A Música de Concerto dos Séculos XX e XXI – Um itinerário de partida


A música conhecida hoje como “Clássica”, ou a “Música de Orquestra”, faz parte do cotidiano das pessoas, talvez mais do que elas imaginam. Seja nas trilhas sonoras de filmes, séries, ou numa reprodução de chamada em espera. Mesmo que não se saiba profundamente, a maioria das pessoas já deve ter escutado alguma peça de Mozart, Beethoven, Vivaldi... Porém, é quase uma unanimidade que a Música de Concerto dos séculos XX e XXI é totalmente desconhecida do grande público e que sua importância artística é bastante ignorada.

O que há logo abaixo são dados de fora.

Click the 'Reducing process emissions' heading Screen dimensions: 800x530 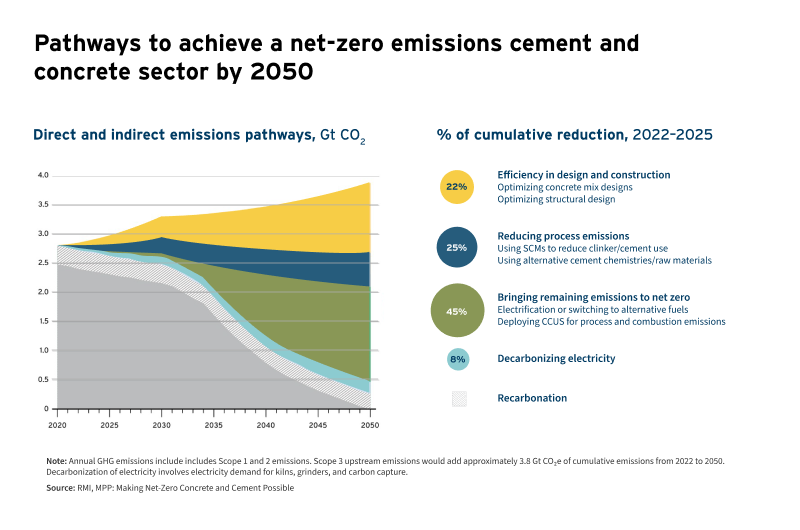(566, 235)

Além disso, a sonoridade dessa estética musical dos dois últimos séculos pode parecer muito estranha em um primeiro contato. Há uma reestruturação das funções harmônicas e melódicas, uma valorização da textura sobre a estrutura temática; e houve, ao longo do século XX, muitos movimentos de vanguarda que propuseram rupturas com os modelos de composição anteriores. Por isso, foi se desenvolvendo um grande distanciamento da Música de Concerto do Século XX em relação ao público em geral e em relação à música popular.

Contudo, quando nos propomos a ter uma aproximação com este tipo de Música, com “ouvidos abertos” a novas experiências, podemos nos surpreender de maneira positiva e, consequentemente, conhecer uma outra forma de escuta musical. Assim, gostaria de propor aos leitores uma pequena experiência de escuta, com o intuito de iniciar uma viagem por esse tipo de repertório, sugerindo e explicando um pouco sobre peças que considero importantes nesse período da História da Música, cujas sonoridades podem ser assimiladas com menos estranheza.

Antes de iniciar nossa viagem musical, gostaria de esclarecer sobre o termo “Música Clássica”, que muitas vezes é usado para nomear qualquer tipo de música que seja tocado por orquestras ou grupos afins. O termo, na verdade, refere-se à Música que era praticada na Europa durante os séculos XVII e XVIII, tendo como alguns de seus principais expoentes os compositores Haydn, Mozart e, no final do período estético, Beethoven. Dessa forma, quando se fala em “Música Clássica”, tecnicamente, estamos nos referindo apenas à Música desse período.

Atualmente, é mais apropriado usar o termo “Música de Concerto”, para denominar o gênero musical das peças que são tocadas por Orquestras, Corais e Bandas Sinfônicas. Assim, não se adentra no problema estilístico, podendo-se englobar uma gama maior de obras no mesmo conceito, sem muita querela teórica.

Sendo assim, vamos iniciar nossa pequena viagem! Apresento abaixo três peças da literatura musical do período, as quais, na minha opinião, podem ser usadas para uma introdução ao universo da Música de Concerto do século XX. Farei um breve comentário sobre as obras e deixarei abaixo os links dos vídeos de cada peça para que você possa escutar e conhecer essa sonoridade diferenciada.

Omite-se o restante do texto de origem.